GoogleCodeExporter commented 9 years ago

> for the sanitizer to be effective for others who want to use it, they should 
receive thoroughly tested configurations along with it.

agreed.

> Two sequential character classes are starred and not disjoint. Specifically: 
[\\p{Zs}]*(\\s)*

Would making the first greedy address the problem?

Original comment by mikesamuel@gmail.com on 27 Feb 2014 at 7:41

GoogleCodeExporter commented 9 years ago

Removing private flag since I triaged as non-critical.

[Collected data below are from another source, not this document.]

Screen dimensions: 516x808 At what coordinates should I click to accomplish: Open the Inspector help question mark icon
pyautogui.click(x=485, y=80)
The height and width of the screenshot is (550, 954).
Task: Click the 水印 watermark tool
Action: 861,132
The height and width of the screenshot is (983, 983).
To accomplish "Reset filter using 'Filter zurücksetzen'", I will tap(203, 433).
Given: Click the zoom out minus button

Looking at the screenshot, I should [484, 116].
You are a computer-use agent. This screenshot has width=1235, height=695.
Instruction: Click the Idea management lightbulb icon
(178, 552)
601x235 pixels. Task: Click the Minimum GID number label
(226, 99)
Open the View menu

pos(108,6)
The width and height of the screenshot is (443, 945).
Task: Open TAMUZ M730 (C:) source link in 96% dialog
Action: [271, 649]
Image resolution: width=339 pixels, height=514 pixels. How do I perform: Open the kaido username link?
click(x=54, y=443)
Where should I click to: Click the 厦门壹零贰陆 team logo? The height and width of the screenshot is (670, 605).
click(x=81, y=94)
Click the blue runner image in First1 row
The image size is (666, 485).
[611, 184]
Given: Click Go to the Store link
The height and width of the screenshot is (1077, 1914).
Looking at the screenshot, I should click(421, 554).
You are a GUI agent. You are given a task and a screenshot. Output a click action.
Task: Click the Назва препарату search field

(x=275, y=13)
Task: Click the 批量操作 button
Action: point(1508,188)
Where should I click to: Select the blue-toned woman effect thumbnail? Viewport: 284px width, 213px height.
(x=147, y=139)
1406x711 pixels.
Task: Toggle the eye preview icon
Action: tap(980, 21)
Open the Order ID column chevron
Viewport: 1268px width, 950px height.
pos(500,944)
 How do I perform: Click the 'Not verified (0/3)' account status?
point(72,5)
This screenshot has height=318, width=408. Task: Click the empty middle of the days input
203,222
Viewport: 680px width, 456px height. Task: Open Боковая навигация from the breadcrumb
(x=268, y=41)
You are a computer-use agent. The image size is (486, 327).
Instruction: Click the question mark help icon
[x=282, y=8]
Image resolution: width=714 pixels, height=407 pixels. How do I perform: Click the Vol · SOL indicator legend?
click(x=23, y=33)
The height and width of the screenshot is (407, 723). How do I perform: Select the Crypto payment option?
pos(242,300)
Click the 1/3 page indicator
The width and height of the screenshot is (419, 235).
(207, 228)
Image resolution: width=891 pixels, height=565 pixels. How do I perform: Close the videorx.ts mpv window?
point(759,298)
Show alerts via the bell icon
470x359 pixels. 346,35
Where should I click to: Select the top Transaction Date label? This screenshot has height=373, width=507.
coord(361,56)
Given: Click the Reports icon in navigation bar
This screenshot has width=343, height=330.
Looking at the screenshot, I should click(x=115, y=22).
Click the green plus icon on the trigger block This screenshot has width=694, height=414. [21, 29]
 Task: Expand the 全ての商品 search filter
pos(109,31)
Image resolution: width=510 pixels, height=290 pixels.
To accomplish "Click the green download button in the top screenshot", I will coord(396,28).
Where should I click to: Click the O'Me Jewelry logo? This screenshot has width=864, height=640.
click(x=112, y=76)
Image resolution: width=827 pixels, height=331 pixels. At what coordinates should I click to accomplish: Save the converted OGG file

Original comment by mikesamuel@gmail.com on 27 Feb 2014 at 8:27

Changed state: Accepted
Removed labels: Private

GoogleCodeExporter commented 9 years ago

https://code.google.com/p/owasp-java-html-sanitizer/source/detail?r=217 
addresses this

Original comment by mikesamuel@gmail.com on 27 Feb 2014 at 8:30

GoogleCodeExporter commented 9 years ago

[deleted comment]

GoogleCodeExporter commented 9 years ago

Making either star lazy/greedy does not change the O(n^2) problem, it merely 
rearranges the loop order that the regex engine will follow through those 
O(n^2) steps.

You should always make adjacent starred (or plused) character classes disjoint 
(they don't share any characters that match in both). In this case, since your 
first character class already matches any \p{Zs} character, the remaining 
disjoint set of characters in the second class is practically empty. The way 
you remove this adjacent overlap of the character classes depends on whether 
you need to capture the trailing whitespace at the end (e.g. for preserving it 
in the output). My sense is that you don't, in which case, you should simply 
remove the \\s* (whitespace characters), since it is already largely matched by 
\p{Zs} (a whitespace character that is invisible, but does take up space). If 
you do, you should require a non-whitespace character before you start matching 
"trailing" whitespace.

Original comment by fabiocbi...@gmail.com on 27 Feb 2014 at 9:12

GoogleCodeExporter commented 9 years ago

> Making either star lazy/greedy does not change the O(n^2) problem, it merely 
rearranges the loop order that the regex engine will follow through those 
O(n^2) steps.

Sorry, I misspoke.  I changed it be "possessive", not "greedy".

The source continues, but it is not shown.